Aim of the task = For each line below that includes the word "banner", make a copy.

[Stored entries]
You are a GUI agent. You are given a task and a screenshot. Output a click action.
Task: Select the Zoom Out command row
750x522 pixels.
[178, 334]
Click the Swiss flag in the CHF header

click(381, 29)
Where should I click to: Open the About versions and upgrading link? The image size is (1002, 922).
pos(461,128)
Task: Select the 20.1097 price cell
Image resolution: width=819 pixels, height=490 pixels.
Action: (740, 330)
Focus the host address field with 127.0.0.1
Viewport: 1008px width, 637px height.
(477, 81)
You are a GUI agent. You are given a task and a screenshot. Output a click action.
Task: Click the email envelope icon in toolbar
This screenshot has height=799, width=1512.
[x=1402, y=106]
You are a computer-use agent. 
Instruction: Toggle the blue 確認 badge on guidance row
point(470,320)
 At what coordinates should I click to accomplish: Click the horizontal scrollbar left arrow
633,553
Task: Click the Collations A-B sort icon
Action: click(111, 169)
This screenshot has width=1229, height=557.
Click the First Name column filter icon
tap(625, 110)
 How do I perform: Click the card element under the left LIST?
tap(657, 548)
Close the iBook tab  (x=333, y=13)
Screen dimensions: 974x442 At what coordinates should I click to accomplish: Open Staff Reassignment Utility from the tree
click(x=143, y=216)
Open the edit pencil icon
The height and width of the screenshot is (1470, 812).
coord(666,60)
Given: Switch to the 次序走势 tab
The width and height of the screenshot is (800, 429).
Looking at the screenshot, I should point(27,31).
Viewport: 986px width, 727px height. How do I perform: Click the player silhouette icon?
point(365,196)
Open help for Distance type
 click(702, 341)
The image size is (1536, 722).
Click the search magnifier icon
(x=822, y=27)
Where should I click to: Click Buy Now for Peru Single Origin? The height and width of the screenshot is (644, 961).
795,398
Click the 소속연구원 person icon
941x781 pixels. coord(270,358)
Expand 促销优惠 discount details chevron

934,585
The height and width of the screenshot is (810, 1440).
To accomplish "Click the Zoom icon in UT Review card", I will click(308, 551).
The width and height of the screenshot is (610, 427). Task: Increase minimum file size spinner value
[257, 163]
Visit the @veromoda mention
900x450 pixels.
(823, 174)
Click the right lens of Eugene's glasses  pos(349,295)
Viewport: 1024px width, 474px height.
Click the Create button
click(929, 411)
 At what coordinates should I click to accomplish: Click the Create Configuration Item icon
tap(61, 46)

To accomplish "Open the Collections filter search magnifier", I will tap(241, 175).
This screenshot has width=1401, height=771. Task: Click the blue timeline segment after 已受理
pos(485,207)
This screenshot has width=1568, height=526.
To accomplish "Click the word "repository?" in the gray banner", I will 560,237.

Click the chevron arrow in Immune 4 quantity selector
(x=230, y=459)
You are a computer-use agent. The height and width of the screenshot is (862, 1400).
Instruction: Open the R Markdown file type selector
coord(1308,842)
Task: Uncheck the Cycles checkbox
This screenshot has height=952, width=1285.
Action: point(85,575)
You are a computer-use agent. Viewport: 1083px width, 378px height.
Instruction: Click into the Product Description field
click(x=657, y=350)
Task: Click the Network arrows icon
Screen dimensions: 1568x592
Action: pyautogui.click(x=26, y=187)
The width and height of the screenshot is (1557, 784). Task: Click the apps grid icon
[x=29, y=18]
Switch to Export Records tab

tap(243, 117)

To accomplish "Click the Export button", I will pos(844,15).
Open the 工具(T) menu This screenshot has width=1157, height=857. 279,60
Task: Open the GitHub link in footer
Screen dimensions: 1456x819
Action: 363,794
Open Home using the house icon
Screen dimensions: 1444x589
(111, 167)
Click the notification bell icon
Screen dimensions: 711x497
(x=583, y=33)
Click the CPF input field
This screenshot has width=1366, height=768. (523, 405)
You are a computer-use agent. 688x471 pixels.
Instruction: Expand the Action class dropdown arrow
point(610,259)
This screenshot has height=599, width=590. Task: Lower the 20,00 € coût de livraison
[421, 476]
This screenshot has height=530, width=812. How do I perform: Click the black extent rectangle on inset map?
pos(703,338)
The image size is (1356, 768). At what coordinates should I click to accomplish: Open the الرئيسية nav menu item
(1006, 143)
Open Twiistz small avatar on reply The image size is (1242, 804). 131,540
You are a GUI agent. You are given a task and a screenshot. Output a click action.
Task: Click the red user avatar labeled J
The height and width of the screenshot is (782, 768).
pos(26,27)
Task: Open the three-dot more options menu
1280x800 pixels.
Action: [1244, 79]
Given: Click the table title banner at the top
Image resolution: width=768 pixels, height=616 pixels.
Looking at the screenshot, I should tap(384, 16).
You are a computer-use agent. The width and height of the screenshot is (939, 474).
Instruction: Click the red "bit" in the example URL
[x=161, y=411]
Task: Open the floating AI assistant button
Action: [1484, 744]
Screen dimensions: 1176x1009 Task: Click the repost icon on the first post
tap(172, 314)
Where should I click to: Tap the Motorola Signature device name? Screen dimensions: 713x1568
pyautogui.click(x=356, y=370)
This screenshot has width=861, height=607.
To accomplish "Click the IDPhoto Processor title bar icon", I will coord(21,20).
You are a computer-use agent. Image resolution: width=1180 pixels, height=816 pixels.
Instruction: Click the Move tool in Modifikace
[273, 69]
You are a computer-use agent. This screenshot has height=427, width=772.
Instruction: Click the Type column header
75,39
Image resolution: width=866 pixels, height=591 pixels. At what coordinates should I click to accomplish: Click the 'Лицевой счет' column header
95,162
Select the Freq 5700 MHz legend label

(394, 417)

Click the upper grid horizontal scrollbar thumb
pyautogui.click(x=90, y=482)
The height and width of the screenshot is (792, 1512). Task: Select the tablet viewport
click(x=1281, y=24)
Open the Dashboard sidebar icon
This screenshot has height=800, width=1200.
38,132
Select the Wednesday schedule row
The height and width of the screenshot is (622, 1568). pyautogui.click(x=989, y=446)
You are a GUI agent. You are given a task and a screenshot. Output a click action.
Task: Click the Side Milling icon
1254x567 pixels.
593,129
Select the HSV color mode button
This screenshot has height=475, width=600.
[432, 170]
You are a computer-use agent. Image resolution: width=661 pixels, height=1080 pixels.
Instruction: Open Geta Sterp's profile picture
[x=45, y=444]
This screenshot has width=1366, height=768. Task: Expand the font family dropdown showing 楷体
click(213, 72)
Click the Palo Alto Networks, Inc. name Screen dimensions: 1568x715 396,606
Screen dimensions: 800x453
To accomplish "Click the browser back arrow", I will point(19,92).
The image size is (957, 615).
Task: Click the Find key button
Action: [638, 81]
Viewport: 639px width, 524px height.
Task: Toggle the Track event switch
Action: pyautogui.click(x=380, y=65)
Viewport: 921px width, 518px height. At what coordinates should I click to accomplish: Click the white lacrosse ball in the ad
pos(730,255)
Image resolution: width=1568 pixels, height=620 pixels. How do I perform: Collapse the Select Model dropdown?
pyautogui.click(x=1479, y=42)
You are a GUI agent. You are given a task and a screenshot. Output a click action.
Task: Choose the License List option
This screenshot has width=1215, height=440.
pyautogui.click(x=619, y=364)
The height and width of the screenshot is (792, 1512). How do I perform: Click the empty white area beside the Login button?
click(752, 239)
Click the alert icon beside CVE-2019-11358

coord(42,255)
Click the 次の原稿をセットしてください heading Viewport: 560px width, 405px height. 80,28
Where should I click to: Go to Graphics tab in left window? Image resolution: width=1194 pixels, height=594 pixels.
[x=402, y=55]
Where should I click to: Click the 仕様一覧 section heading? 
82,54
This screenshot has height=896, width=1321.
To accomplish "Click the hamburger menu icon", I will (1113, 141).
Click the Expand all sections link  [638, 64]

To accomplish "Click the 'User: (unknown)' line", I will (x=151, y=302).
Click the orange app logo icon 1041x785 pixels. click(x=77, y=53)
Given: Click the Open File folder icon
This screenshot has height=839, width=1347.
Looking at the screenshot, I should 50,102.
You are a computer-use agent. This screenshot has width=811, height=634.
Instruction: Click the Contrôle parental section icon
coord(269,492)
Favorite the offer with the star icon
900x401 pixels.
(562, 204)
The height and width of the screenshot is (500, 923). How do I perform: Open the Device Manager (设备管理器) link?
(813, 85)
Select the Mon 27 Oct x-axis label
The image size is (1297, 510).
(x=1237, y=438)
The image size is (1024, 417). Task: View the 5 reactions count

Worked solution =
To accomplish "Click the word "repository?" in the gray banner", I will 560,237.
Given: Click the table title banner at the top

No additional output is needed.